Date: Tue Oct 28 2025 - 23:54:14 EST


Hello Chenyu,

On 10/28/2025 5:28 PM, Chen, Yu C wrote:
> Hi Prateek,
>
> On 10/28/2025 2:02 PM, K Prateek Nayak wrote:
>> Hello Tim,
>>
>> On 10/11/2025 11:54 PM, Tim Chen wrote:
>>> @@ -9969,6 +9969,12 @@ int can_migrate_task(struct task_struct *p, struct lb_env *env)
>>>       if (env->flags & LBF_ACTIVE_LB)
>>>           return 1;
>>>   +#ifdef CONFIG_SCHED_CACHE
>>> +    if (sched_cache_enabled() &&
>>> +        can_migrate_llc_task(env->src_cpu, env->dst_cpu, p) == mig_forbid)
>>> +        return 0;
>>> +#endif
>>> +
>>>       degrades = migrate_degrades_locality(p, env);
>>>       if (!degrades)
>>>           hot = task_hot(p, env);
>>
>> Should we care for task_hot() w.r.t. migration cost if a task is being
>> moved to a preferred LLC?
>>
>
> This is a good question. The decision not to migrate a task when its
> LLC preference is violated takes priority over the check in task_hot().
>
> The main reason is that we want cache aware aggregation to be more
> aggressive than generic migration; otherwise, cache-aware migration
>  might not take effect according to our previous test. This seems to
> be a trade-off.
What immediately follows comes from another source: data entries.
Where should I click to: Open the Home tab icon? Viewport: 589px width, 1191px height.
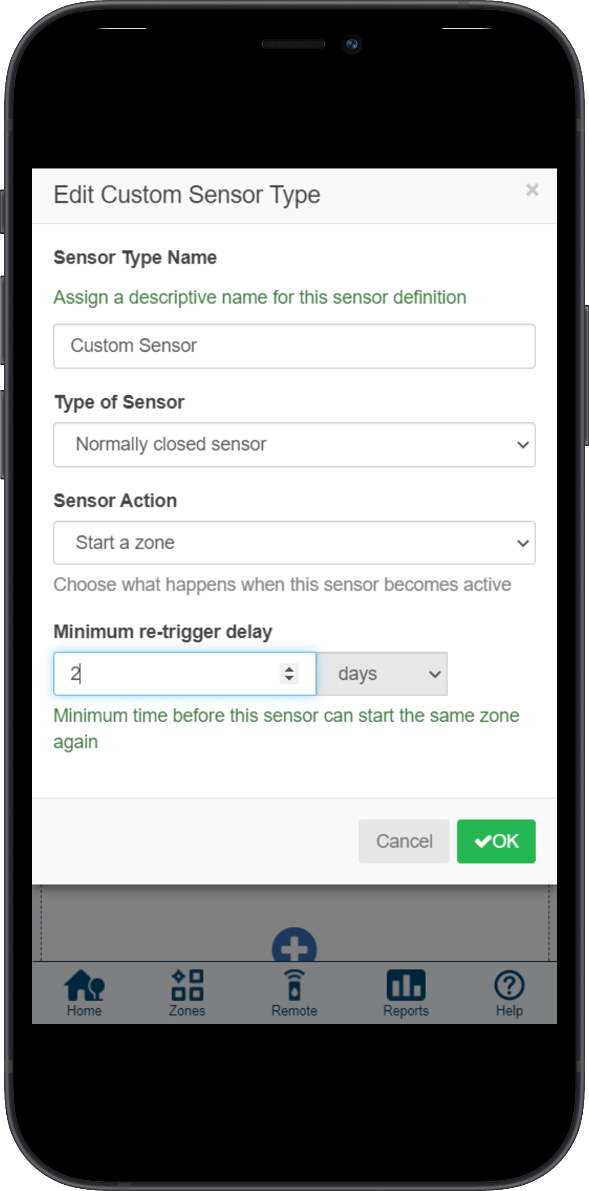tap(84, 985)
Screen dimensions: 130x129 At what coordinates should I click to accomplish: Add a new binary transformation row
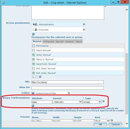tap(33, 106)
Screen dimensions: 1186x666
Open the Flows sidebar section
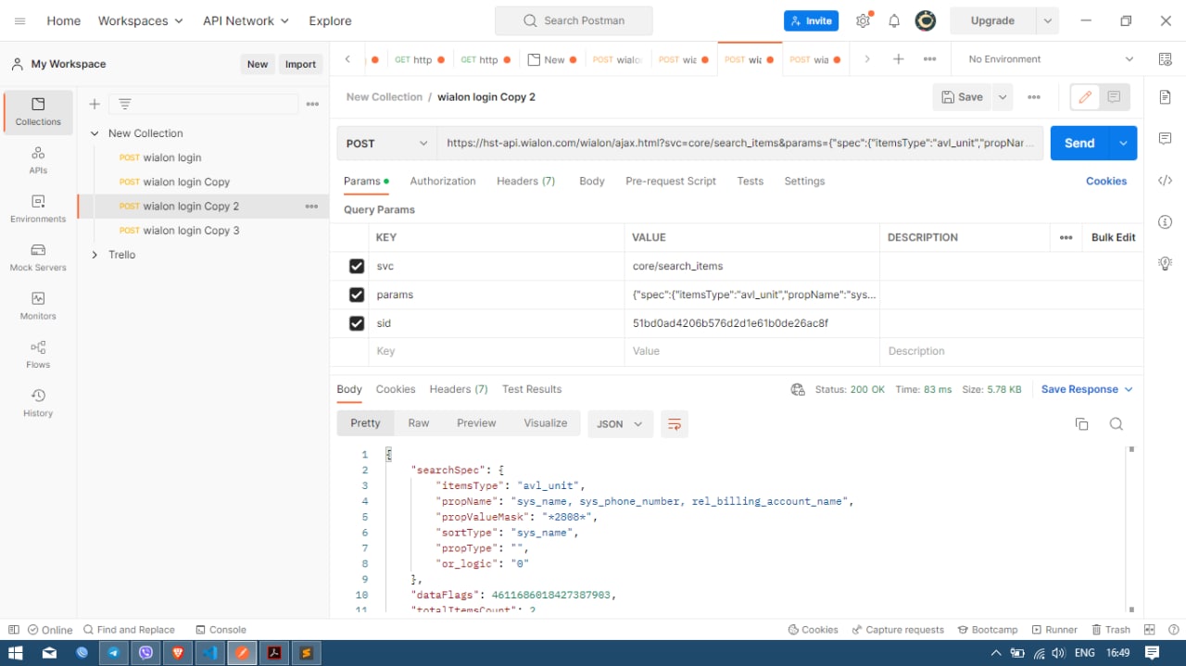[38, 355]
Another consideration might be: should we consider
> the occupancy of a single thread or that of the entire process?
> For example, suppose t0, t1, and t2 belong to the same process. t0
> and t1 are running on the process's preferred LLC0, while t2 is
> running on the non-preferred LLC1. Even though t2 has high occupancy
> on LLC1 (making it cache-hot on LLC1), we might still want to move t2
> to LLC0 if t0, t1, and t2 read from and write to each other - since we don't want to generate cross-LLC access.
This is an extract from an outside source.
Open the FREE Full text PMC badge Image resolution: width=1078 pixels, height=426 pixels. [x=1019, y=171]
Makes sense. That would need some heuristics based on the avg_running
to know which LLC can be be a potential target with fewest migrations.
But then again, in a dynamic system things change so quickly - what
you have now seems to be a good start to further optimize on top of.

>
>> Also, should we leave out tasks under core scheduling from the llc
>> aware lb? Even discount them when calculating "mm->nr_running_avg"?
>>
> Yes, it seems that the cookie match check case was missed, which is
> embedded in task_hot(). I suppose you are referring to the p->core_cookie
> check; I'll look into this direction.

Yup! I think if user has opted into core scheduling, they should ideally
not bother about cache aware scheduling.

>
>>> @@ -10227,6 +10233,20 @@ static int detach_tasks(struct lb_env *env)
>>>           if (env->imbalance <= 0)
>>>               break;
>>>   +#ifdef CONFIG_SCHED_CACHE
>>> +        /*
>>> +         * Don't detach more tasks if the remaining tasks want
>>> +         * to stay. We know the remaining tasks all prefer the
>>> +         * current LLC, because after order_tasks_by_llc(), the
>>> +         * tasks that prefer the current LLC are at the tail of
>>> +         * the list. The inhibition of detachment is to avoid too
>>> +         * many tasks being migrated out of the preferred LLC.
>>> +         */
>>> +        if (sched_cache_enabled() && detached && p->preferred_llc != -1 &&
>>> +            llc_id(env->src_cpu) == p->preferred_llc)
>>> +            break;
>>
>> In all cases? Should we check can_migrate_llc() wrt to util migrated and
>> then make a call if we should move the preferred LLC tasks or not?
>>
>
> Prior to this "stop of detaching tasks", we performed a can_migrate_task(p)
> to determine if the detached p is dequeued from its preferred LLC, and in
> can_migrate_task(), we use can_migrate_llc_task() -> can_migrate_llc() to
> carry out the check. That is to say, only when certain tasks have been
> detached, will we stop further detaching.
>
>> Perhaps disallow it the first time if "nr_balance_failed" is 0 but
>> subsequent failed attempts should perhaps explore breaking the preferred
>> llc restriction if there is an imbalance and we are under
>> "mig_unrestricted" conditions.
>>
>
> I suppose you are suggesting that the threshold for stopping task detachment
> should be higher. With the above can_migrate_llc() check, I suppose we have
> raised the threshold for stopping "task detachment"?

Say the LLC is under heavy load and we only have overloaded groups.
can_migrate_llc() would return "mig_unrestricted" since
fits_llc_capacity() would return false.

Since we are under "migrate_load", sched_balance_find_src_rq() has
returned the CPU with the highest load which could very well be the
CPU with with a large number of preferred LLC tasks.

sched_cache_enabled() is still true and when detach_tasks() reaches
one of these preferred llc tasks (which comes at the very end of the
tasks list), we break out even if env->imbalance > 0 leaving
potential imbalance for the "migrate_load" case.

Instead, we can account for the util moved out of the src_llc and
after accounting for it, check if can_migrate_llc() would return
"mig_forbid" for the src llc.

--
Thanks and Regards,
Prateek